La notoriedad, algo que estaba fuera de nuestro alcance hasta hace muy poco tiempo, se encuentra ahora disponible por poco que cuentes con un teléfono presuntamente inteligente.
Con el advenimiento de las llamadas redes sociales, se expandió un espacio personal que antes no sobrepasaba el ámbito de las reuniones familiares o de las tertulias con los amigos.
La gente no se reúne ahora más a menudo con sus semejantes, ni mucho menos —las esclavitudes de la vida moderna devoran implacablemente el tiempo libre— pero, paradójicamente, está en contacto permanente con los demás esperando, encima, que aumente cada día la corte de seguidores que se ha podido agenciar en los salones del universo virtual.
En las tales redes puedes publicar lo que te venga en gana, desde luego, aunque predominan pavoneos, engreimientos, jactancias y presunciones. Bajo el omnipresente mandato de vivir para aparentar, el primer impulso que nos viene luego de haber adquirido el consabido bien suntuario (a punta de mensualidades, o sea, de un asfixiante endeudamiento) es exhibirlo para despertar la admiración del respetable público o, mejor aún, su muy perturbadora envidia.

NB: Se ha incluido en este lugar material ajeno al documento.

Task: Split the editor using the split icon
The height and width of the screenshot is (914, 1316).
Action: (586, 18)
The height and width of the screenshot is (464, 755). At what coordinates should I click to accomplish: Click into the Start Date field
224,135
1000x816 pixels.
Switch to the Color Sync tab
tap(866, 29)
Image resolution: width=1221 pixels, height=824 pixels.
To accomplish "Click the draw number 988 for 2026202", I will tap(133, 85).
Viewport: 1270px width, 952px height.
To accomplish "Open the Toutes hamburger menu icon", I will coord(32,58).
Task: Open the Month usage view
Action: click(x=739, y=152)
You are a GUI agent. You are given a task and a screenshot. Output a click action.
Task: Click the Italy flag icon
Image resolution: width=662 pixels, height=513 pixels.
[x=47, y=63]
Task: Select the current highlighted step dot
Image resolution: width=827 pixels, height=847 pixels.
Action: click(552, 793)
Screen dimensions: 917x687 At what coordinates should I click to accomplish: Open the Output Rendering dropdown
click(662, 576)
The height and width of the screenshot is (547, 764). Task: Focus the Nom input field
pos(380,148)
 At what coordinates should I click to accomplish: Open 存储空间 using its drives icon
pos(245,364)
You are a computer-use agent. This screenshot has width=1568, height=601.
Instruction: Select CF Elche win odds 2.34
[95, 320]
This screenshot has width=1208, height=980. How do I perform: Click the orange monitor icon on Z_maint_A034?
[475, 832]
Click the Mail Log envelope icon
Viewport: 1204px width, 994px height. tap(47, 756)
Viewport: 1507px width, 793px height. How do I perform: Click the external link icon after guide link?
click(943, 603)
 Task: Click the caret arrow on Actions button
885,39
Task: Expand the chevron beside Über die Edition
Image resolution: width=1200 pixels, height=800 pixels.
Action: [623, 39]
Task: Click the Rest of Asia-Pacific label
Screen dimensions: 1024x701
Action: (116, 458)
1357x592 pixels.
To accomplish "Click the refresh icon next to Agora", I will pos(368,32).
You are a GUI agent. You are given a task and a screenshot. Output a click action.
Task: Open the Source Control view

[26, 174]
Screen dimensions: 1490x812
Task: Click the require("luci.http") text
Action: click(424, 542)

No sólo se cacarean las compras sino todo aquello que sirva para dejar bien asentado el estatus superior del propagandista: viajes a países exóticos, comilonas en un restaurante obligadamente aristocrático y estancias en hoteles deslumbrantes, por no hablar de la foto en las gradas de los estadios de nuestro vecino país del norte.
Los logros particulares de cada quien necesitan ser fanfarroneados de la misma manera y, naturalmente, nuestros interlocutores responden de inmediato porque esperan ser correspondidos en alguna posterior ocasión. Cosechamos felicitaciones y muy alentadores mensajes. Nos sentimos así arropados por los adeptos y se ve satisfecha nuestra necesidad de ser vistos.
Todo esto ocurre en un extraño ecosistema cuyo acceso nos es facilitado gracias a una pantalla. Un descomunal porcentaje de nuestra realidad se encuentra ahí, miren ustedes, en lugar de que experimentemos la vida en nuestro entorno inmediato. Y ahí, en ese mundo virtual, es donde proliferan también toda suerte de advertencias y agobiantes exhortaciones.
En fin, seguimos con el tema… en 2025. Felices fiestas, amables lectores.